◆ Exercise prompt
Exact reproduction required: the lines below from the line with "T: +41(0)21 321 10 10 (248, 1357)" to the line with "[Nous suivre sur linkedin", both ends included, and no others.

◆ Extracted data entries
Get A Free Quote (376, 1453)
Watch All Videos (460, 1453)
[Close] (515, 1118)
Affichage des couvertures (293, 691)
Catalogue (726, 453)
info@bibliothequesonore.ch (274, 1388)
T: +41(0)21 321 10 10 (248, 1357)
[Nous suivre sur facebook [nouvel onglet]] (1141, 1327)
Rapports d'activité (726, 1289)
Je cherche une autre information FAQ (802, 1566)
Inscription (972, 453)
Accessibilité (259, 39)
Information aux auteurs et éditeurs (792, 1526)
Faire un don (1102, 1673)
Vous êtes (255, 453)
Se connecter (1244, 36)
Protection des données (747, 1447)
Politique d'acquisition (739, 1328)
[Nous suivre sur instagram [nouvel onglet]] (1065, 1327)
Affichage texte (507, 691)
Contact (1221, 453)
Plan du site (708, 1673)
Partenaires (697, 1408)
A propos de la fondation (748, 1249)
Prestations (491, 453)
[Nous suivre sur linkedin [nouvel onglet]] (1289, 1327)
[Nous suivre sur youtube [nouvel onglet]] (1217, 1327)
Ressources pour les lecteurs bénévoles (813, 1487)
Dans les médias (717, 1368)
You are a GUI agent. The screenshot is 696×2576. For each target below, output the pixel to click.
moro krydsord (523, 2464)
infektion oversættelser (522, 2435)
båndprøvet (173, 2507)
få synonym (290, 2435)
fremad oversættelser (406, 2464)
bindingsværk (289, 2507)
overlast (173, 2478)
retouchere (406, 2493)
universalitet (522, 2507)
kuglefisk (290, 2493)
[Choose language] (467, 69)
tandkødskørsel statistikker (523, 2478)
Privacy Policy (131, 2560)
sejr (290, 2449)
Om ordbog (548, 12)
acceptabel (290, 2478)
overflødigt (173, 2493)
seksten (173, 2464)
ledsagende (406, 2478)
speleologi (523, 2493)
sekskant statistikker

◆ Task answer
T: +41(0)21 321 10 10 (248, 1357)
[Nous suivre sur facebook [nouvel onglet]] (1141, 1327)
Rapports d'activité (726, 1289)
Je cherche une autre information FAQ (802, 1566)
Inscription (972, 453)
Accessibilité (259, 39)
Information aux auteurs et éditeurs (792, 1526)
Faire un don (1102, 1673)
Vous êtes (255, 453)
Se connecter (1244, 36)
Protection des données (747, 1447)
Politique d'acquisition (739, 1328)
[Nous suivre sur instagram [nouvel onglet]] (1065, 1327)
Affichage texte (507, 691)
Contact (1221, 453)
Plan du site (708, 1673)
Partenaires (697, 1408)
A propos de la fondation (748, 1249)
Prestations (491, 453)
[Nous suivre sur linkedin [nouvel onglet]] (1289, 1327)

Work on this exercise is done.